Attracting and retaining the right talent within the PR industry in Nigeria emerged as one of the top challenges the Nigerian PR industry faces, according to the latest Nigeria PR report.
The report states that the challenge is worrisome given the importance of people to excellent service delivery, client satisfaction and the growth of the business.
“But talent is not only important to the external growth of the organization, but the costs involved in terms of time and expense to recruit, interview, and train new employees also need to be considered too.
“Then for trained employees that go on to work in other organizations, they also take with them the experience and know-how, adding to further costs for the organization”, the report said.
Insights from the report indicate that 70% of the professionals within the industry have less than five years of work experience.
On what therefore needs to be done to make the PR industry more attractive to new entrants into the industry, the research report conducted by BHM, a foremost PR firm in Nigeria advised that seasoned professionals and institutions should begin to explore the establishment of teaching faculty in PR management to equip new graduates seeking career opportunities in PR.

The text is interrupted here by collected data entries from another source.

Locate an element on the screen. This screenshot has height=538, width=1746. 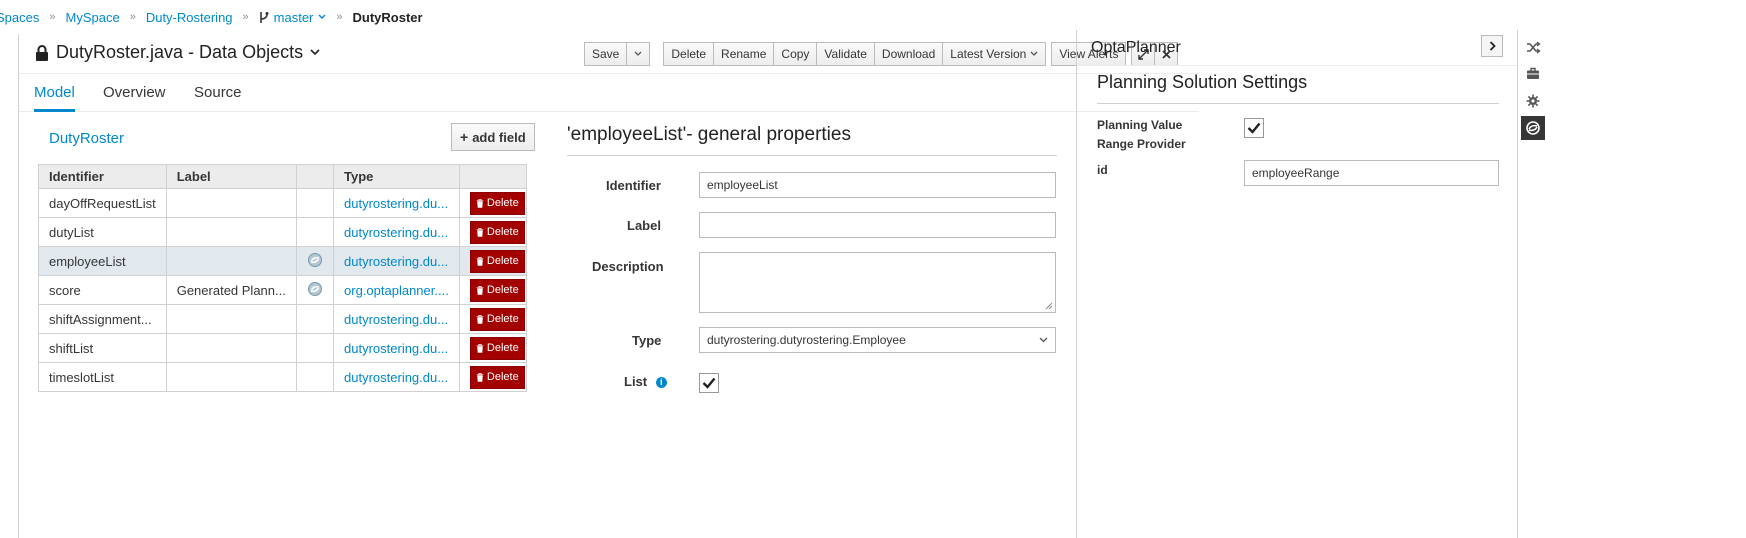
table-row: employeeList dutyrostering.du... Delete is located at coordinates (283, 261).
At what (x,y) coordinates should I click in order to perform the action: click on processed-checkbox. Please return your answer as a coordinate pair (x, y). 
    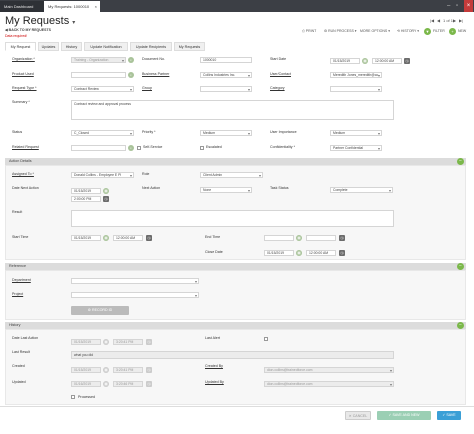
    Looking at the image, I should click on (73, 397).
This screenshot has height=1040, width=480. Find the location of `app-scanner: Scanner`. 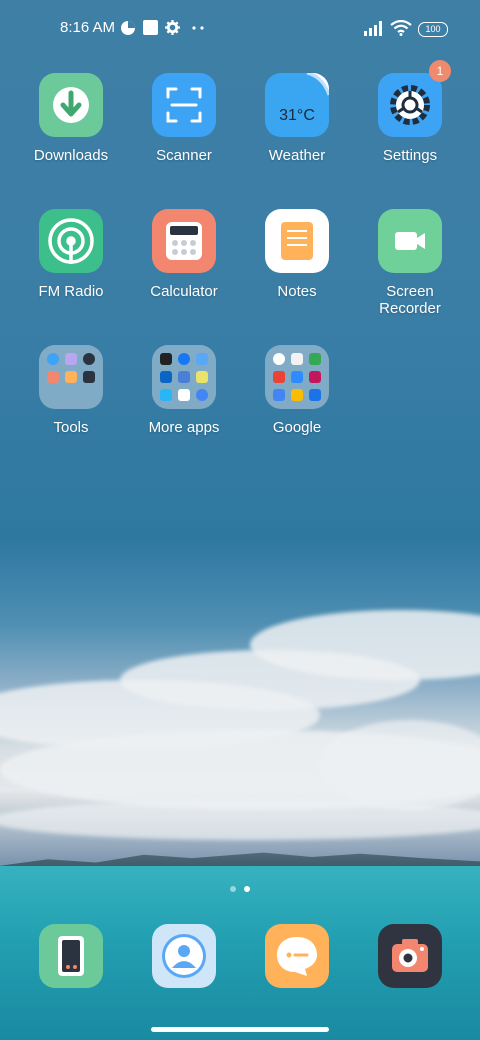

app-scanner: Scanner is located at coordinates (184, 118).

There also needs to be a clear understanding of the role of the public relations professional and the set of skills required for a successful career. “It is also important to define possible career paths, so as to attract the best minds into the industry”.
To do this, they need to be equipped with adequate training to go from the basics of writing and communication, ethics, working in a team, time management, to include more specialized skills tailored to the various job roles. “One example to learn from can be the graduate trainee programme model where new graduates are put through various aspects of PR so that they get work experience and can select the areas that align with their interests and abilities”
The report said even for the staff with 5-10 years of experience (18 per cent), there are opportunities for PR training programmes to equip them with middle management skills.
The report further states the need to retain mid-level managers which it said becomes even more apparent when the industry considers the gender composition of senior management in PR. “Not only are we losing mid-level managers, but we are also losing our female mid-level managers according to Omawunmi Ogbe of GLG Communications. Although women dominate PR and Marketing, it is contrasting to note that the majority of the top positions in the industry, across agency and regulatory bodies are occupied by men.
“One reason for this may be the lack of flexible working schemes. We need to look at how to make it easier for women to work within the industry, to strike a balance that can ensure we are able to retain the talent and unique perspectives women bring to the industry.